> Aim of the task: An exact copy of the lines of the listing below between the "Expand the Watch this item arrow" line and the "This screenshot has height=438, width=537." line, both included, is the whole answer; please omit the pictures.

> Given records:

%%

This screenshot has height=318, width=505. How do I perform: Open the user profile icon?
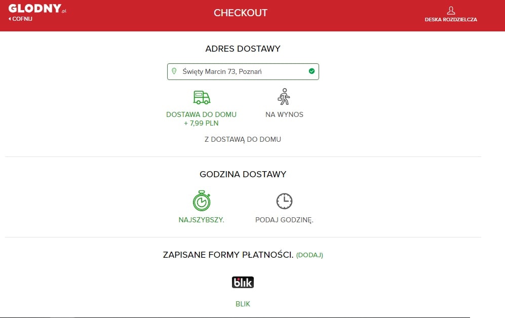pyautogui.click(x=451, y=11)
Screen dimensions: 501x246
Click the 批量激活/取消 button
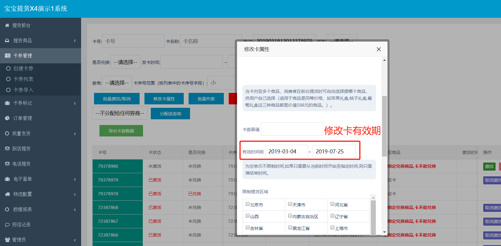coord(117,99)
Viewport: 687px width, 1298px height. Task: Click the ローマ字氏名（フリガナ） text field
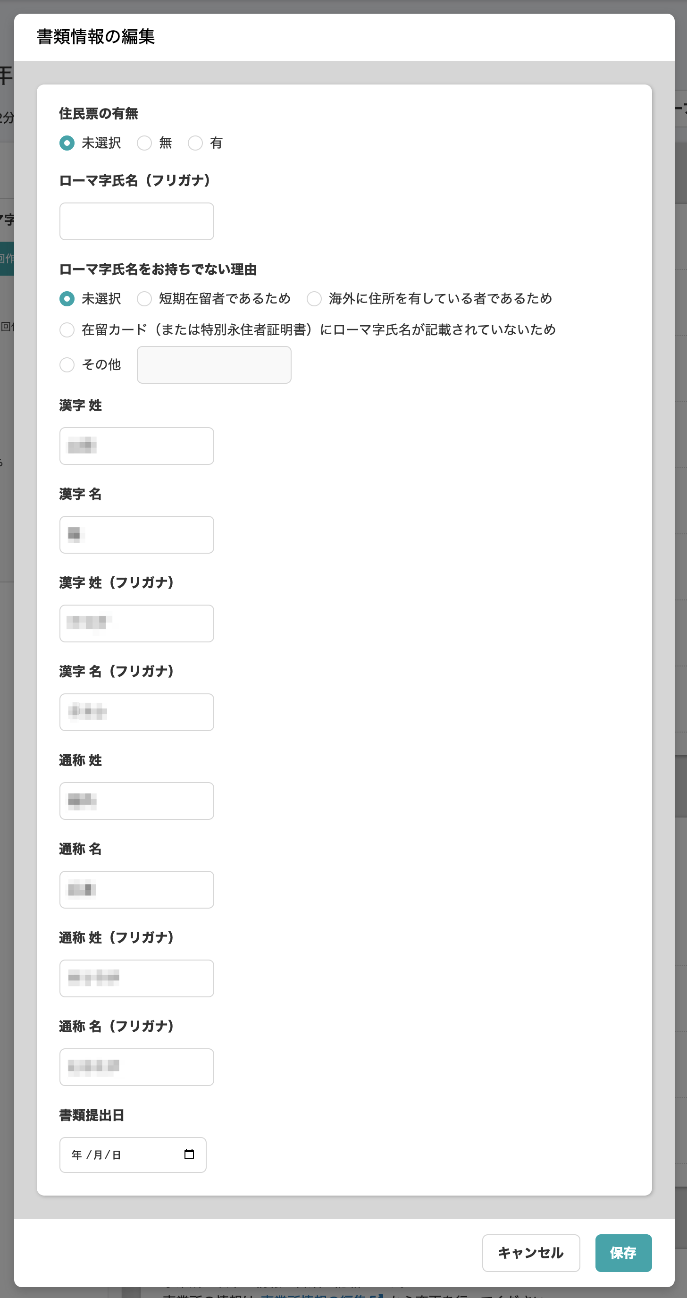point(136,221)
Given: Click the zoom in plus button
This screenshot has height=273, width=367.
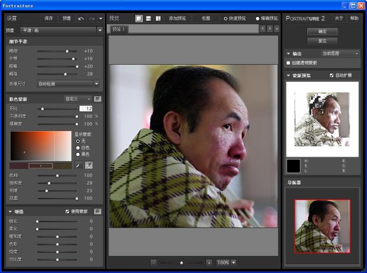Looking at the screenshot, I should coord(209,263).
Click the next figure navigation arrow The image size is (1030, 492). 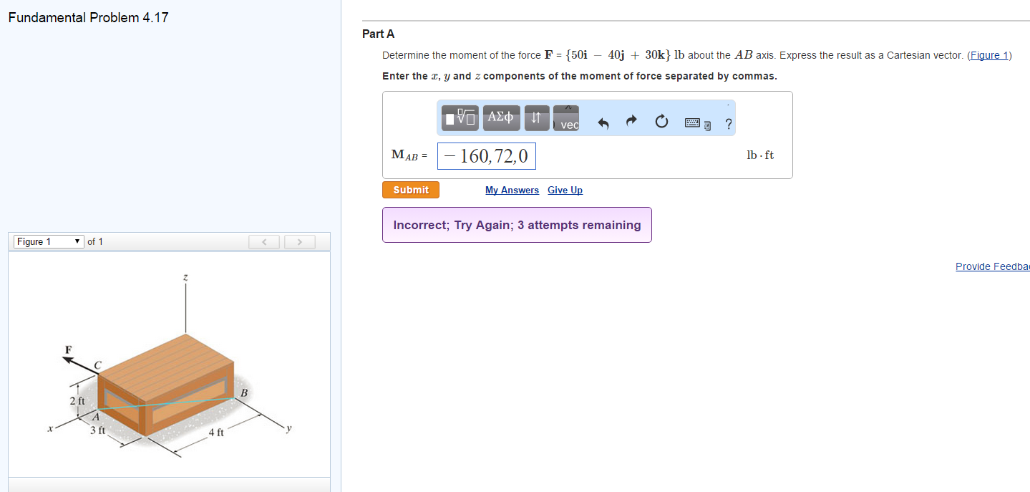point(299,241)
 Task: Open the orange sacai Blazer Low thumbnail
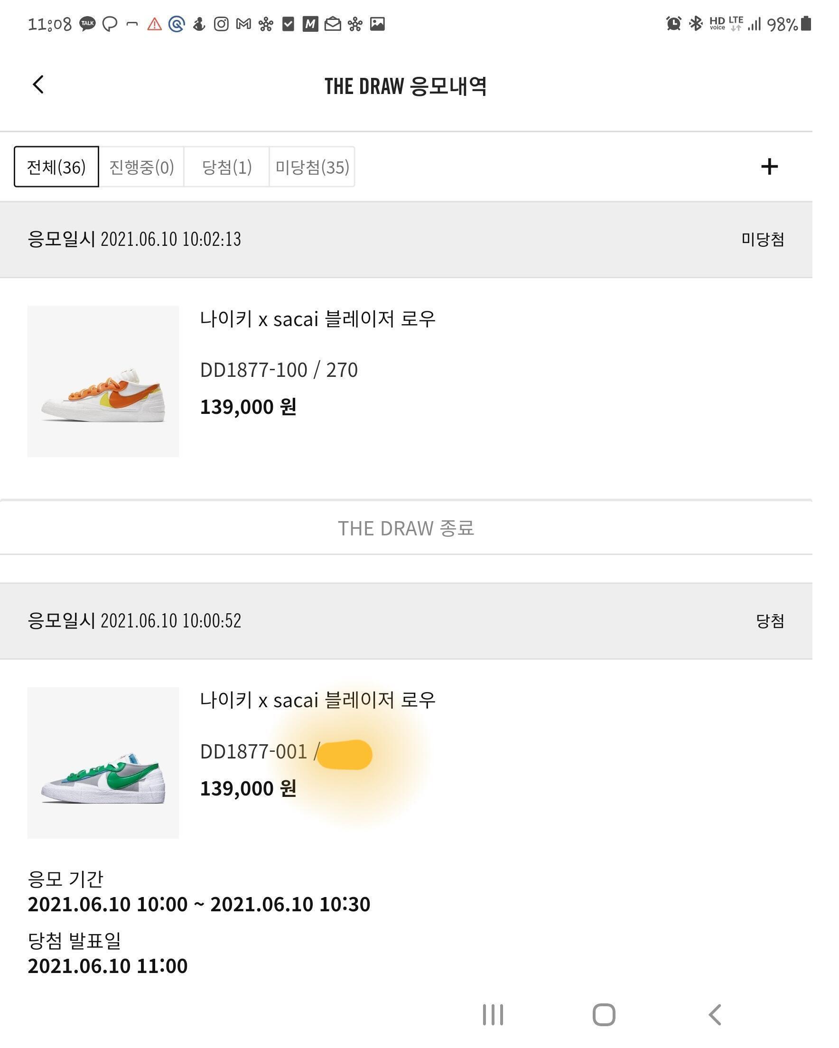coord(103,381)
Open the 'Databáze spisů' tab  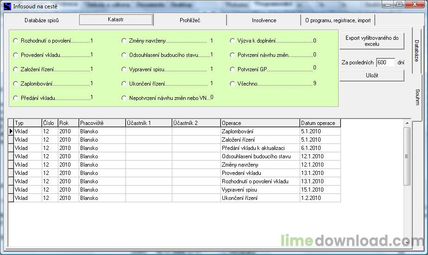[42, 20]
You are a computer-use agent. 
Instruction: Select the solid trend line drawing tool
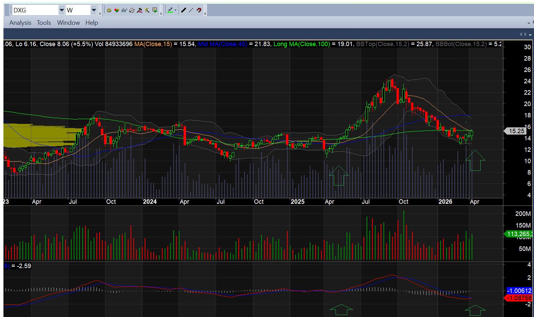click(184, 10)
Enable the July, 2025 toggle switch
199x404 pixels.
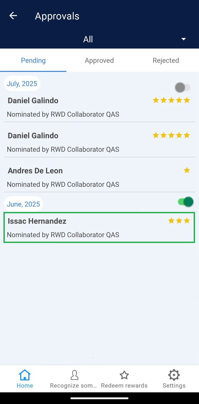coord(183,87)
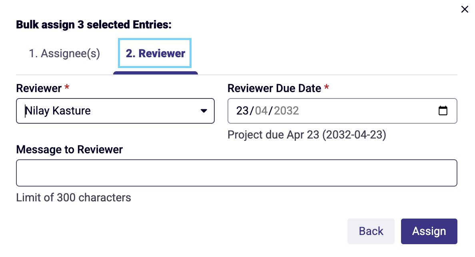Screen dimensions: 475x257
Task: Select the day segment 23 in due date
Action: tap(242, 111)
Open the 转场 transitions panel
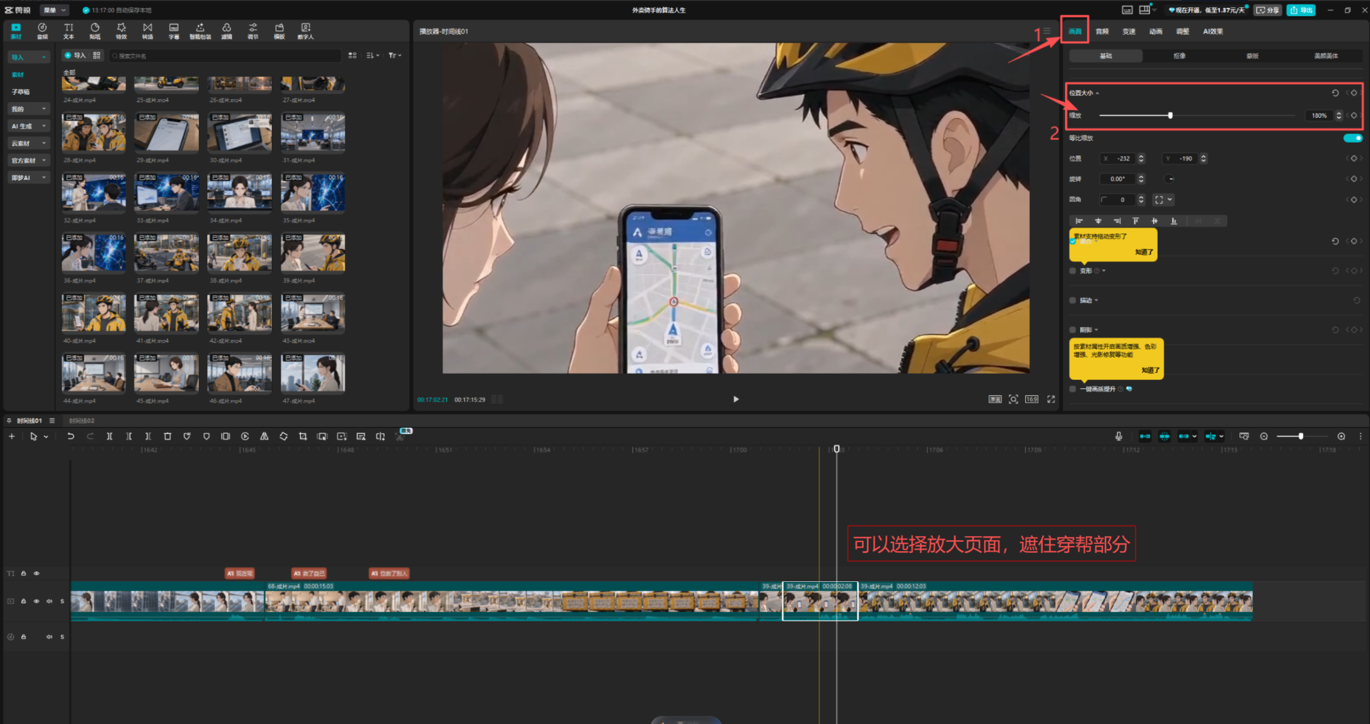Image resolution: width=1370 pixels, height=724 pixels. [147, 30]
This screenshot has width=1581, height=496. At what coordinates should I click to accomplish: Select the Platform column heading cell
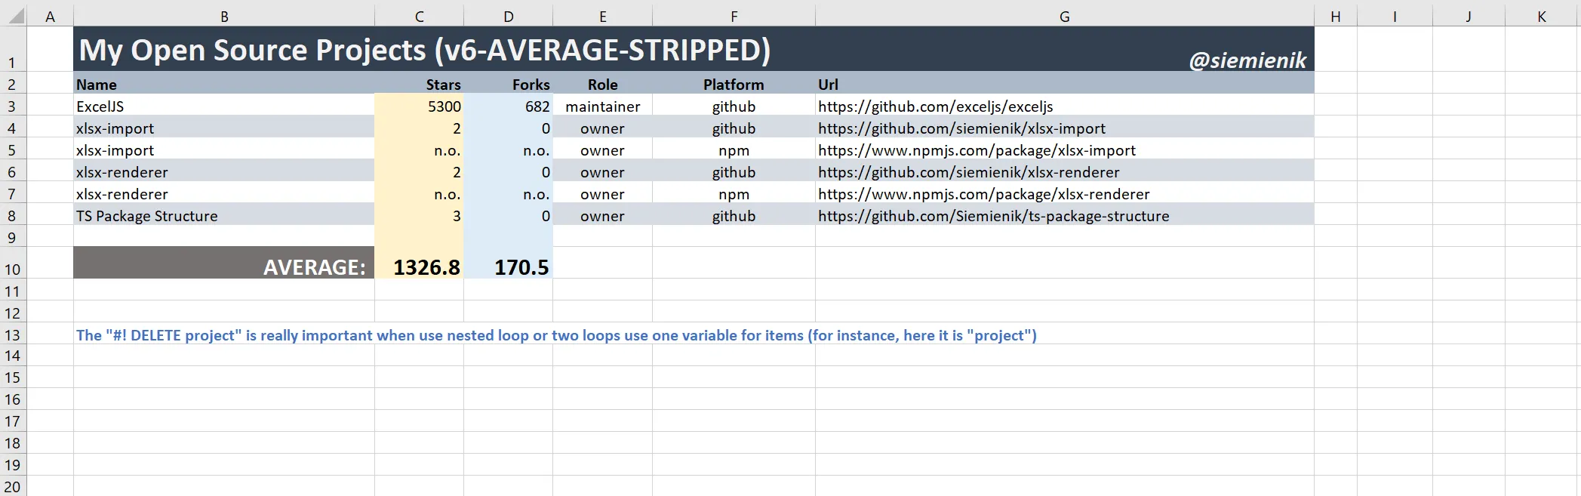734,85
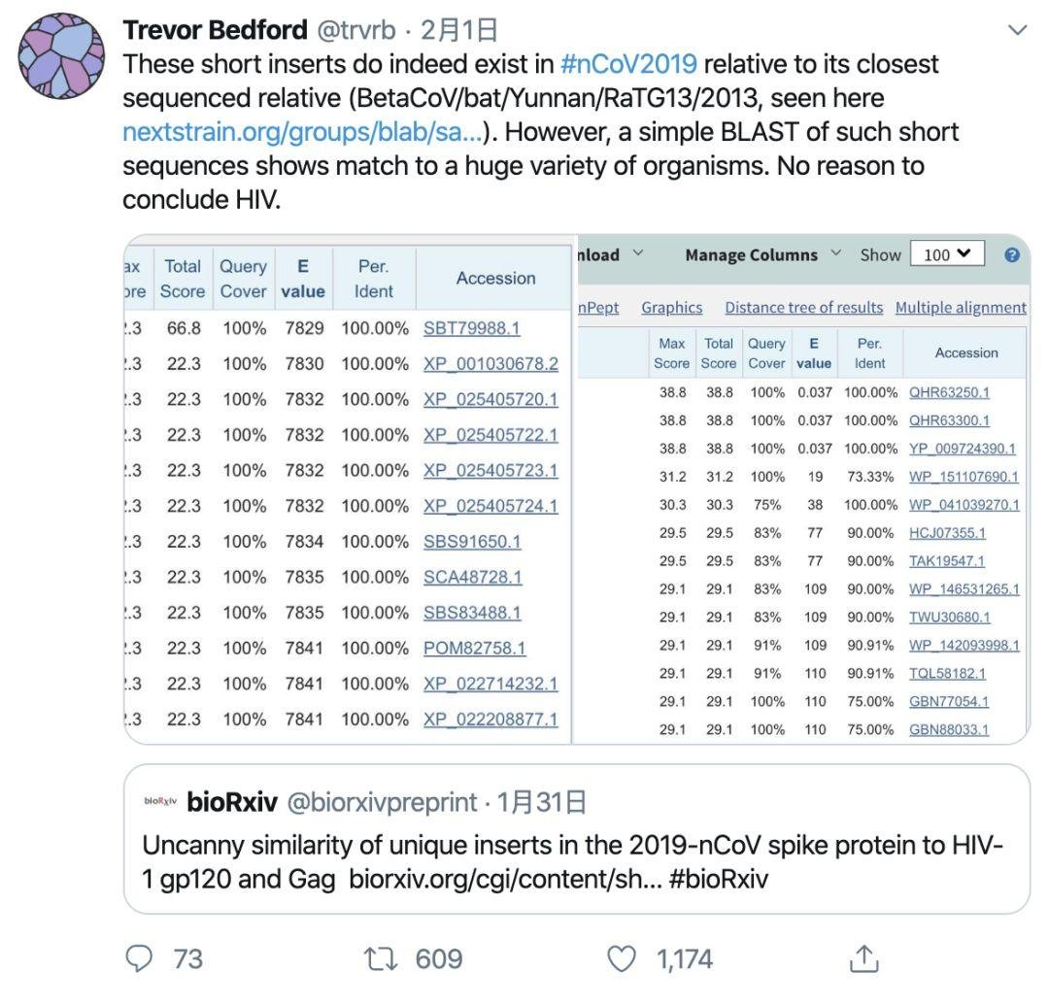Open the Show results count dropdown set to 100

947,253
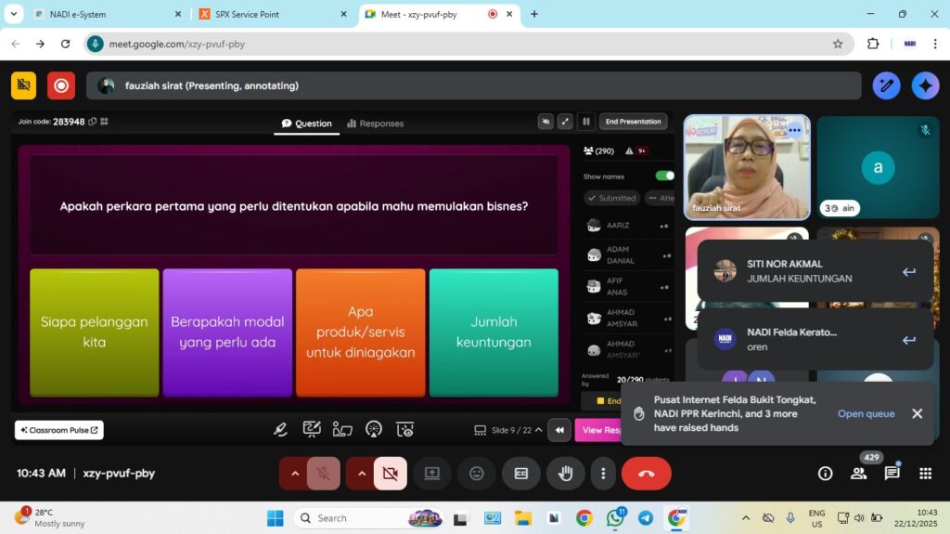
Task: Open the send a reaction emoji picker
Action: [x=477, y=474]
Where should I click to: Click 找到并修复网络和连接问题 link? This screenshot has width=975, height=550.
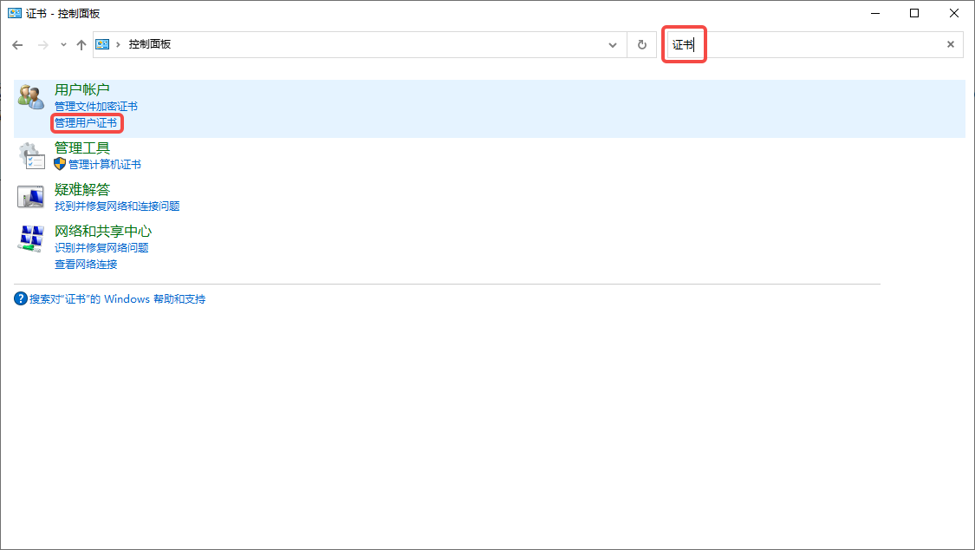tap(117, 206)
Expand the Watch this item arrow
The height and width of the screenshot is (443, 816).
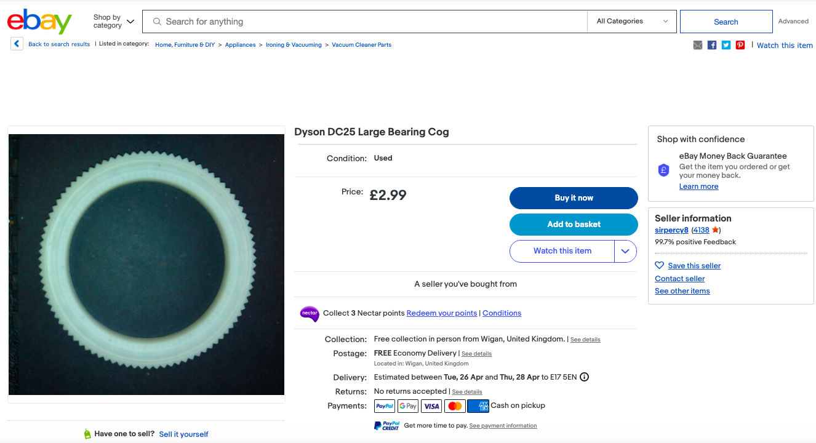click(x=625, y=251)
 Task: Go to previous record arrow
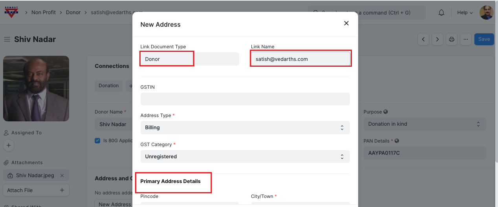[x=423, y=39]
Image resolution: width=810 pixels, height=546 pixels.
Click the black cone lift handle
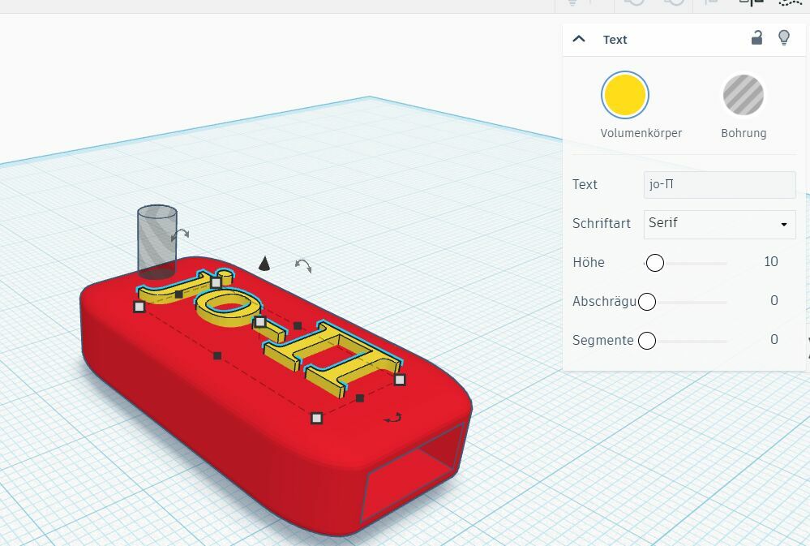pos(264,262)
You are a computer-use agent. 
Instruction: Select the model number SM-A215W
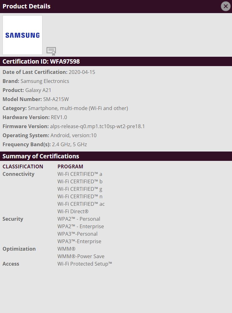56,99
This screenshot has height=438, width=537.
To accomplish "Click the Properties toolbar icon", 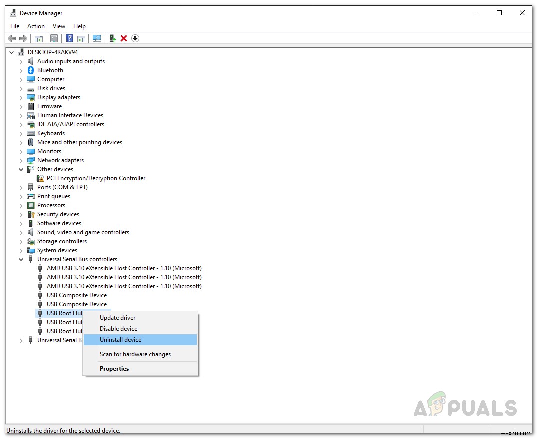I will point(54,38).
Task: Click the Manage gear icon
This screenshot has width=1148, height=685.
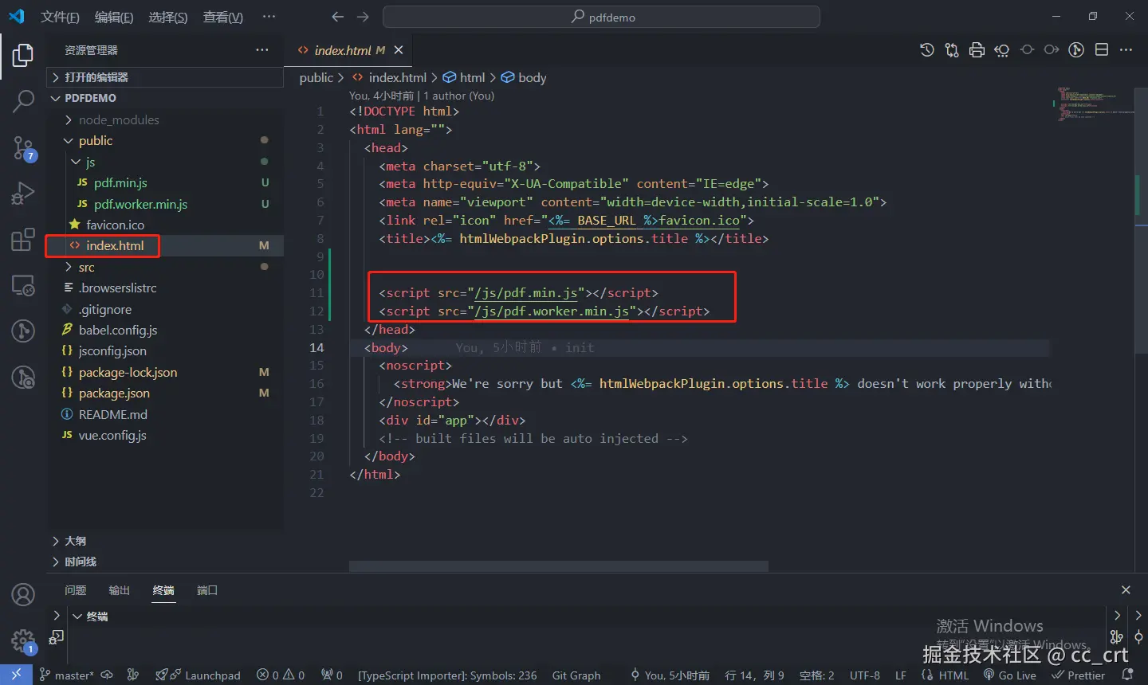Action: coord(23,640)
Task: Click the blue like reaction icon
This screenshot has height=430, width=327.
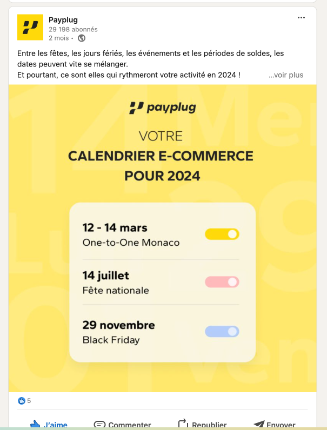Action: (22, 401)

%%

> Problem solution:
Expand the Watch this item arrow
The height and width of the screenshot is (443, 816).
click(x=625, y=251)
 Task: Go to previous record arrow
[x=423, y=39]
Image resolution: width=810 pixels, height=546 pixels.
Click the black cone lift handle
pos(264,262)
You are a computer-use agent. 
Instruction: Select the model number SM-A215W
56,99
This screenshot has height=438, width=537.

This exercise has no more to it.